- Extract -
^^^^

Precious Metals Strengthens as Rate Cuts Loom and Silver Surges
by Evie SoemardiGold is currently trading at AUD $5,217, silver at AUD $59.64, and platinum at AUD $2,075. With prices consolidating close to record highs for both gold and silver, two key forces are coming into focus for investors: the anticipated cycle of rate cuts in the United States and the accelerating appetite for retail investment for silver in Australia. Together, these developments signal that gold and silver may have greater room to run.
The Rate Cut Cycle and Gold
For over a year markets have debated when the United States Federal Reserve would shift from tightening to cutting rates. That moment is now drawing close. Each move is significant because it lowers the yield on short-term government bonds, reducing the “opportunity cost” of holding precious metals which generate no return. When bonds pay less, investors look for safety elsewhere. History tells us that gold thrives in these conditions. Lower front-end yields (such as the U.S. two-year Treasury bond) remove one of the last barriers for large-scale institutional funds to allocate into bullion. At the same time, longer-dated yields in the American market remain elevated, a signal that investors demand greater compensation for risks such as political interference and unrestrained government spending. This cocktail of falling short-term rates and sticky long-term risks creates the perfect backdrop for gold to rise further.

^^^^

- Problem requirements -
In the precious metals article, what is the price of silver?

^^^^

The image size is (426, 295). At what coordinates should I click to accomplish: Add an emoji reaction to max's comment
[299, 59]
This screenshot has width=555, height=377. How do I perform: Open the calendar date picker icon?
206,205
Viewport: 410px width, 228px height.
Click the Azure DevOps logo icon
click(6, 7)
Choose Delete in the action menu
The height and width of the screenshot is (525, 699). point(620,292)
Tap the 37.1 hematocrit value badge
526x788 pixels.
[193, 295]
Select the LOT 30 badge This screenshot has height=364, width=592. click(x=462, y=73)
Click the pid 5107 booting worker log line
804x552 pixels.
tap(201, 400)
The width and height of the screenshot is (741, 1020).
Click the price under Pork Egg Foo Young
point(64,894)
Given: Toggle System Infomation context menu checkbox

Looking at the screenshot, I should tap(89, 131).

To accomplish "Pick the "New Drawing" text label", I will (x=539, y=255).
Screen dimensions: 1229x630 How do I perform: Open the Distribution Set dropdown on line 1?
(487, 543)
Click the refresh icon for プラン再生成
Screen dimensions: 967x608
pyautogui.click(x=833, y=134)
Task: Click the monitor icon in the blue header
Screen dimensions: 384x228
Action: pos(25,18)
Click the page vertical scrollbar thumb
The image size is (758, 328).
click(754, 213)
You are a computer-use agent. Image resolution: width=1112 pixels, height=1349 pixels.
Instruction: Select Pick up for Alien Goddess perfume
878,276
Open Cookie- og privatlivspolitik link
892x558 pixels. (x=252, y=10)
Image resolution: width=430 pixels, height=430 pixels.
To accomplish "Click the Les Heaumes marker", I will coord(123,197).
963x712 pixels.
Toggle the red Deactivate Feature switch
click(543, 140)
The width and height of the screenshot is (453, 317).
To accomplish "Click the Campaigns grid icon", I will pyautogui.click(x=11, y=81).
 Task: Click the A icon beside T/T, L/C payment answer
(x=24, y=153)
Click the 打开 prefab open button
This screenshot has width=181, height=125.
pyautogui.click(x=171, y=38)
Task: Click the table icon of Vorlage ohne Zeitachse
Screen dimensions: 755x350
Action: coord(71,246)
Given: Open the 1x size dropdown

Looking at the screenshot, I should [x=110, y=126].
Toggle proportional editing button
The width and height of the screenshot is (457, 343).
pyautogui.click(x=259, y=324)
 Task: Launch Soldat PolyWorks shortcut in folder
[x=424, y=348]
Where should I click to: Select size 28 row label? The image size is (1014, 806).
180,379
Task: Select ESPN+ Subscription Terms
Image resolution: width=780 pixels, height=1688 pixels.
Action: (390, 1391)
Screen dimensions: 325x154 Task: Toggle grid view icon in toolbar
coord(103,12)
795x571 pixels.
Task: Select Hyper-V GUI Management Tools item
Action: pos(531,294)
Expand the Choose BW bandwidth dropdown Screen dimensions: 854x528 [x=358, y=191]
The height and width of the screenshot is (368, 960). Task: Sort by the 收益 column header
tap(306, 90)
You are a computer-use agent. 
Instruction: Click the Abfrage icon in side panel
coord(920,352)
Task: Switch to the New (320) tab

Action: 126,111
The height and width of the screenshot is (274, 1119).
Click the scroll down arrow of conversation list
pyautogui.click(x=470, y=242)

^^^^

- Problem solution -
AUD $59.64